Importantly, there's also no memory leak, unlike in the C code, since the string destructor will perform any necessary deallocation. Would the destructor call (occurring when the string goes out of scope) also count as "spooky action at a distance"? I guess that it should, according to DeVault's definition, although that is a bit too fuzzy to be sure. Is this "spooky action" problematic? No, it's downright helpful. It's also not really spooky, since as a C++ programmer, we expect it.

It's true that C's limitations often force code to be written in such a way that low-level details are exposed, and that this can make it easier to follow control flow, since everything is explicit. In particular, lack of user-defined operator overloading, combined with lack of function overloading, mean that types often become explicit when variables are used (the argument to strlen is, presumably, a string). But it's easy to argue - and I do - that this doesn't really matter. Abstractions such as operator overloading exist for a reason; in many cases they aid in code comprehension, and they don't really obscure details (such as allocation) that DeVault suggests they do.

As a counter-example to DeVaults first point, consider:

x + foo()

This is a very brief line of C code, but now we can't say whether it performs allocation, nor talk about performance characteristics or so-forth, without looking at other parts of the code.

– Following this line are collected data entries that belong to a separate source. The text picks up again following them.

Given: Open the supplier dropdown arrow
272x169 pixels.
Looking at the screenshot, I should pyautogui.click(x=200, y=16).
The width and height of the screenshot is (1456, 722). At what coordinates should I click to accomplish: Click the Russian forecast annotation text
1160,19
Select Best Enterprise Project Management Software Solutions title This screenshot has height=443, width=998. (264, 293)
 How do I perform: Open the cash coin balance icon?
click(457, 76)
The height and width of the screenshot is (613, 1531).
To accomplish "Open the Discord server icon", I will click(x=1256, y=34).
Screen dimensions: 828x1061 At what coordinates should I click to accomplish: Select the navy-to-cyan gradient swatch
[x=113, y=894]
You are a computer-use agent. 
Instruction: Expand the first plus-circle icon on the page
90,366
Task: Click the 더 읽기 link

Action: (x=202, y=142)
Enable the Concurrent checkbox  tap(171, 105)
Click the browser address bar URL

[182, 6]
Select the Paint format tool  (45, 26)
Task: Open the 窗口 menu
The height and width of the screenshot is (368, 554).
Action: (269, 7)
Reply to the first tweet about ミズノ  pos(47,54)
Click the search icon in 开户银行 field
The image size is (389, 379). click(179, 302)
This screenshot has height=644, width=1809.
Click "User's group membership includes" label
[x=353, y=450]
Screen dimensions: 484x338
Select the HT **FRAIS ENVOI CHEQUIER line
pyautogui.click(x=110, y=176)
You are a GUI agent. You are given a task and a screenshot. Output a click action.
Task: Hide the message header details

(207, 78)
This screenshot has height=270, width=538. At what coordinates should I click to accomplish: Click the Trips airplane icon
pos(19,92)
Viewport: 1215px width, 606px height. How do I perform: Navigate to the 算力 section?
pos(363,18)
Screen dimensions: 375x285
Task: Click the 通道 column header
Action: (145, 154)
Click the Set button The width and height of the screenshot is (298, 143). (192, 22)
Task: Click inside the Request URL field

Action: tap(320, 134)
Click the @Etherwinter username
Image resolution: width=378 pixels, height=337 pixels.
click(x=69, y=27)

We got to the heart of the matter earlier on: you don't need to understand everything about what a line of code does by looking at that line in isolation. In fact, it's hard to see how a regular function call (in C or any other language) doesn't in fact also qualify as "spooky action at a distance", unless you take the stance that, since it is a function call, we know that it goes off somewhere else in the code, whereas for an "x + y" expression we don't - but then you're also wielding C as your hammer: the only reason you think that an operator doesn't involve a call to a function is because you're used to a language where it doesn't.